Work instructions: Search the records below for the word "agent" and show every line where it occurs.

Collected data:

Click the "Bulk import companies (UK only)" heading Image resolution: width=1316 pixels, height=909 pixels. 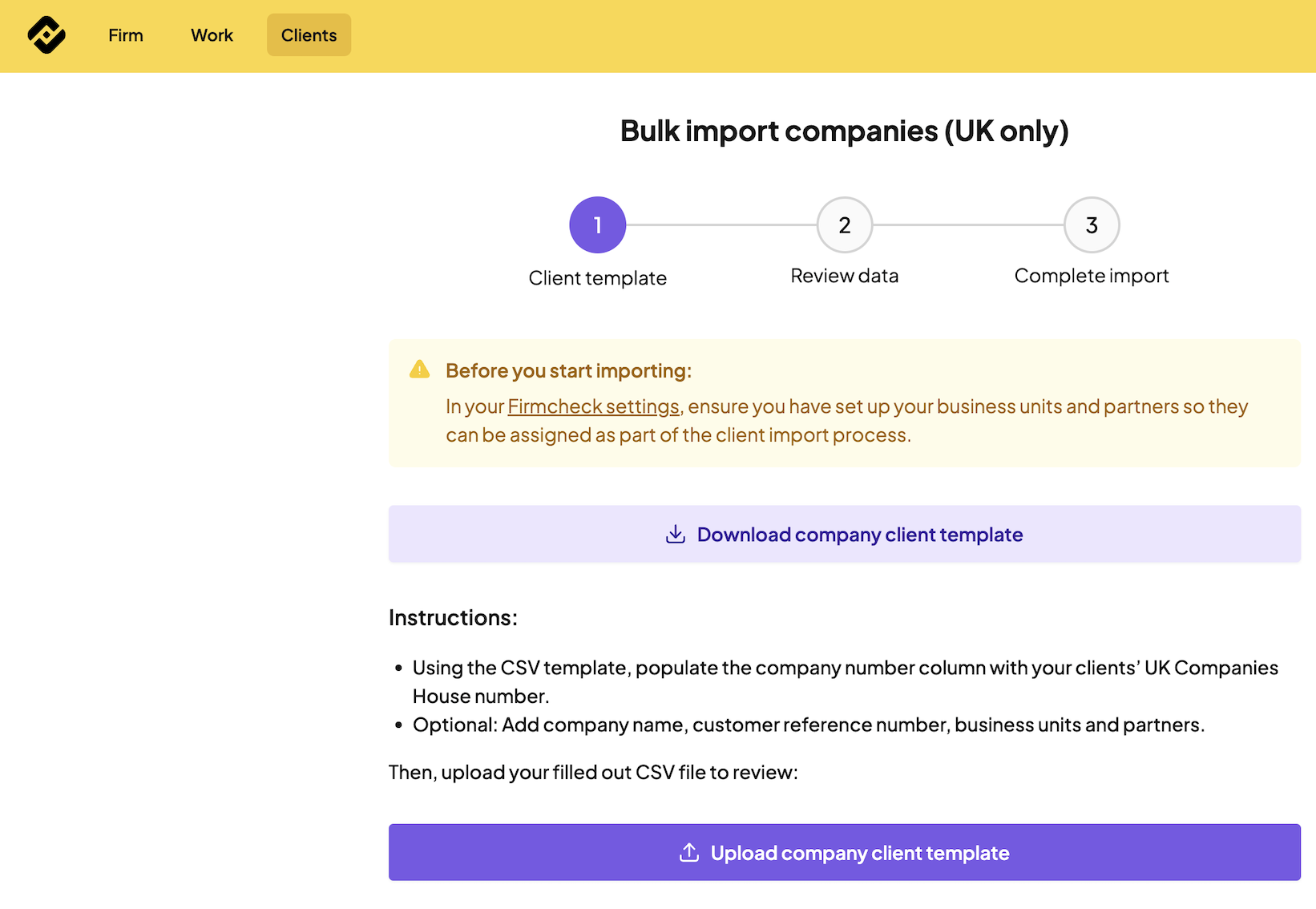click(844, 131)
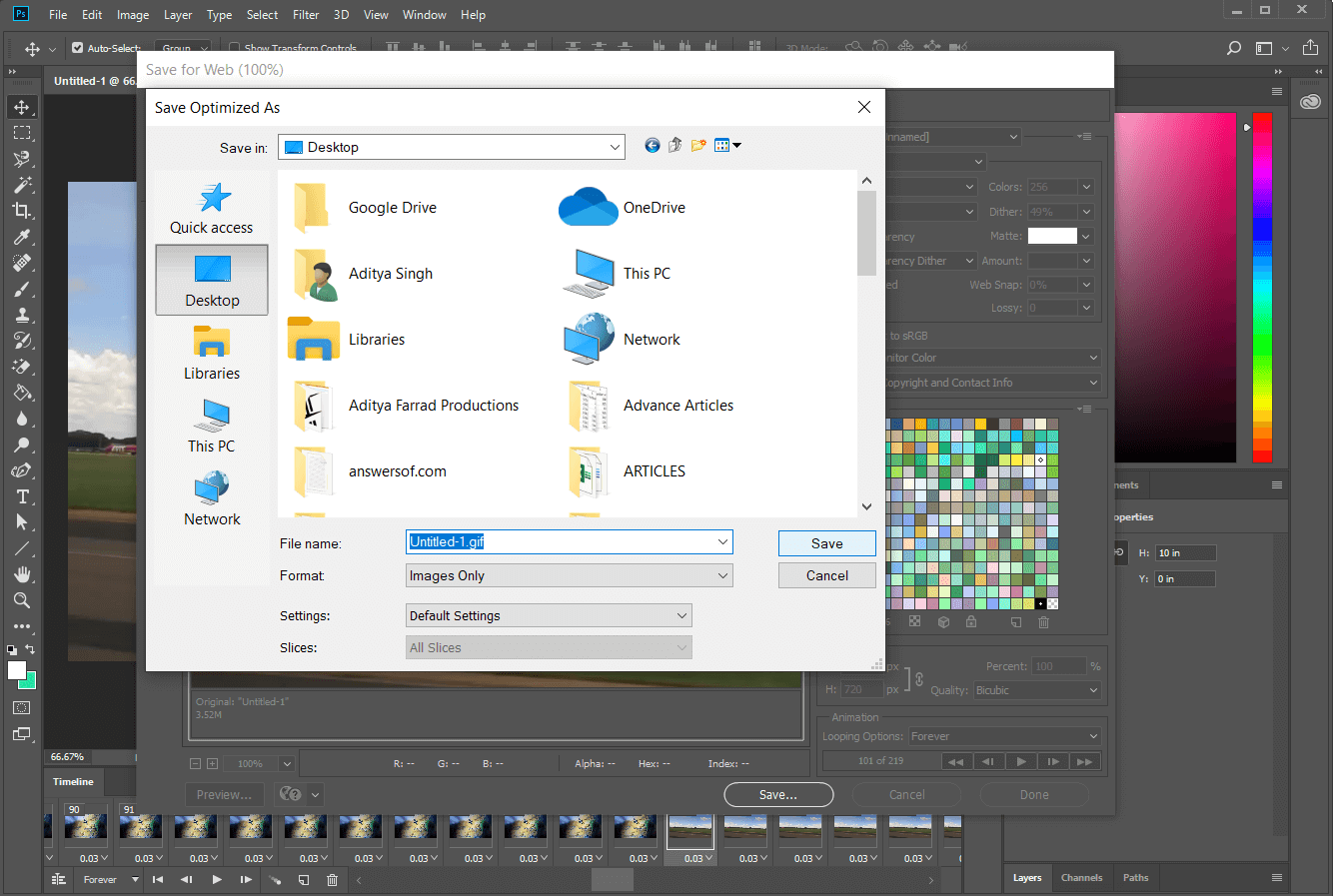1333x896 pixels.
Task: Toggle the Auto-Select checkbox
Action: click(x=78, y=48)
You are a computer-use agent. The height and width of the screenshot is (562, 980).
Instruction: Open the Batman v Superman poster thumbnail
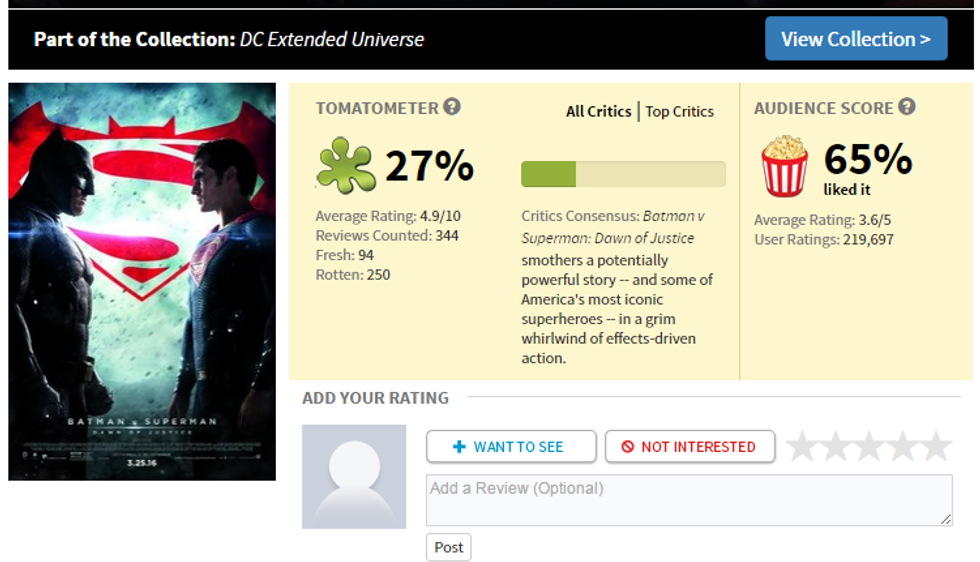click(142, 281)
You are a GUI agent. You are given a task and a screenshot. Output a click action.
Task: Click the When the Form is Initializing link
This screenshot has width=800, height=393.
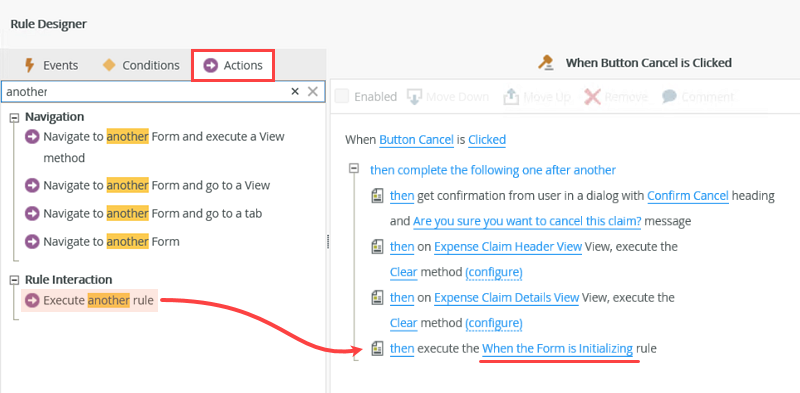557,349
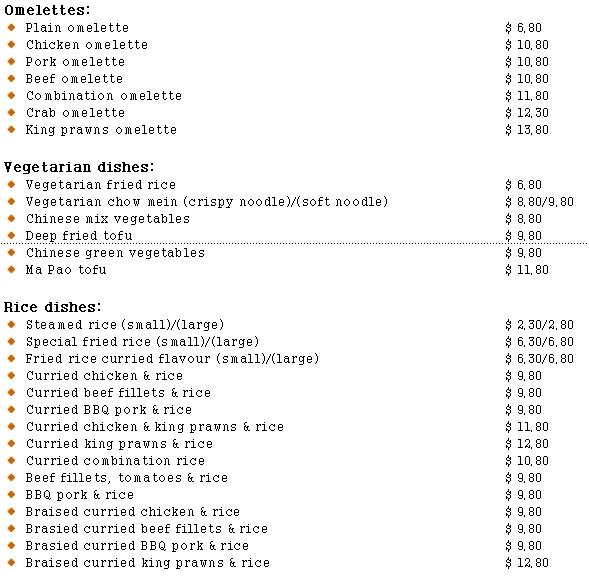Screen dimensions: 589x585
Task: Select Curried chicken & king prawns & rice
Action: tap(155, 426)
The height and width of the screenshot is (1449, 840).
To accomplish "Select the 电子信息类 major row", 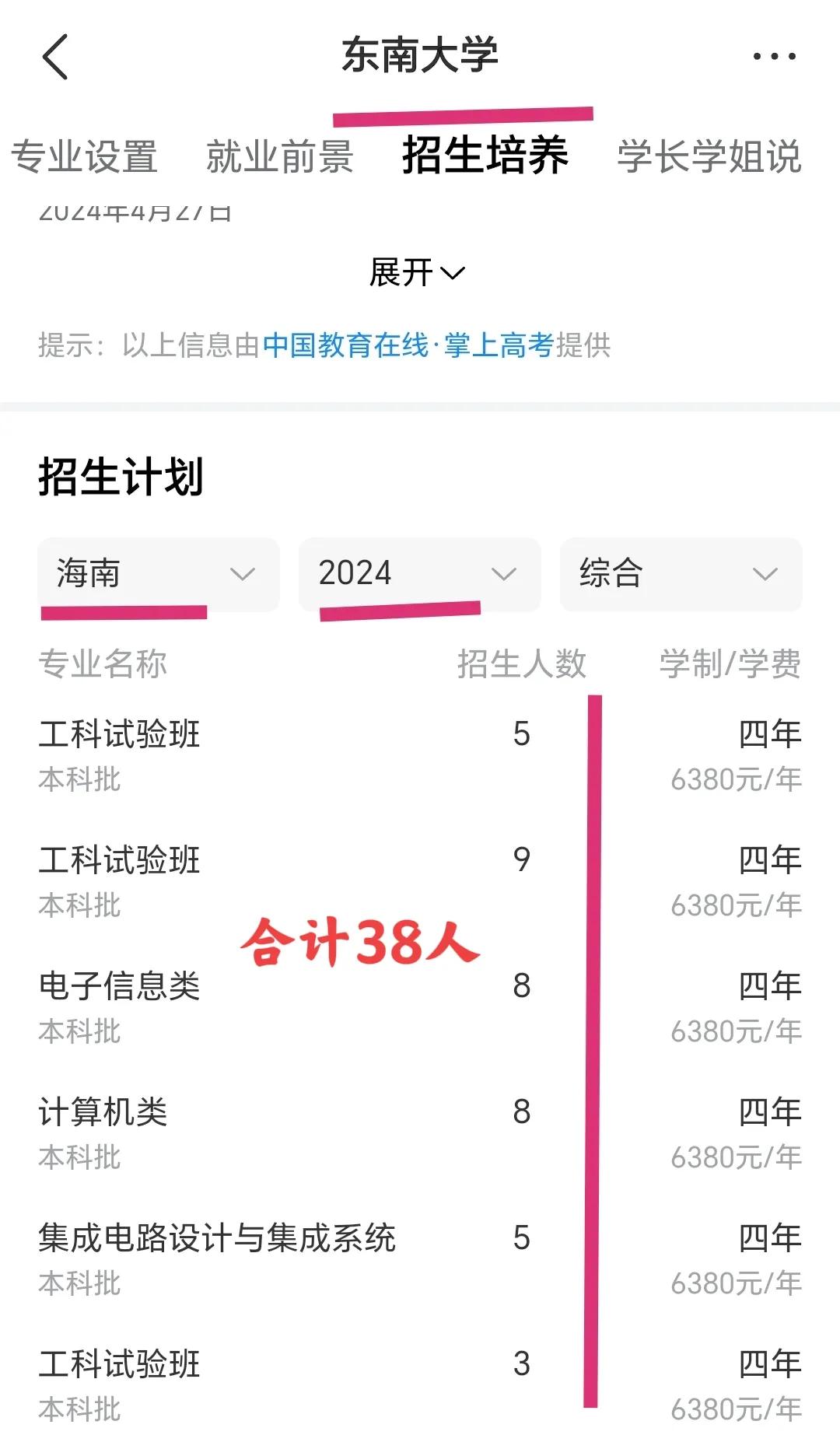I will 420,1007.
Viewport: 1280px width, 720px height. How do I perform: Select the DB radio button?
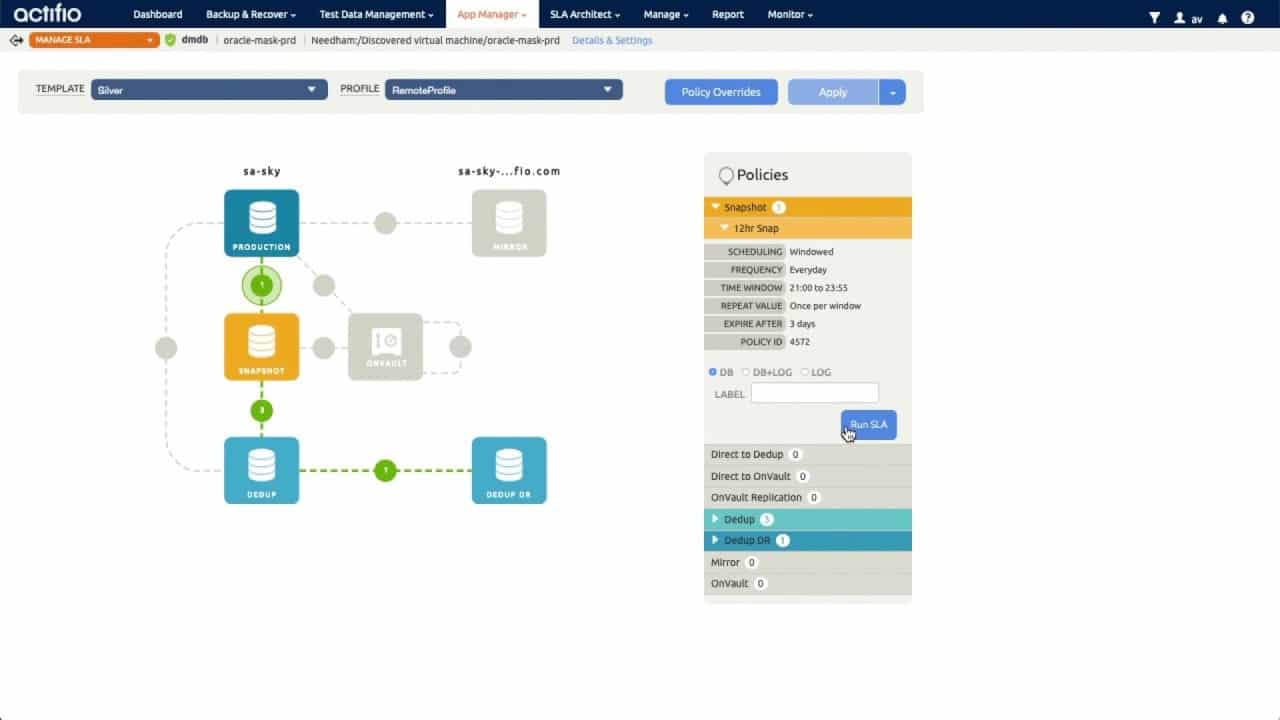[713, 372]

Response box:
You are a computer-use agent. The height and width of the screenshot is (562, 980).
You are a GUI agent. You are given a task and a screenshot. Output a click action.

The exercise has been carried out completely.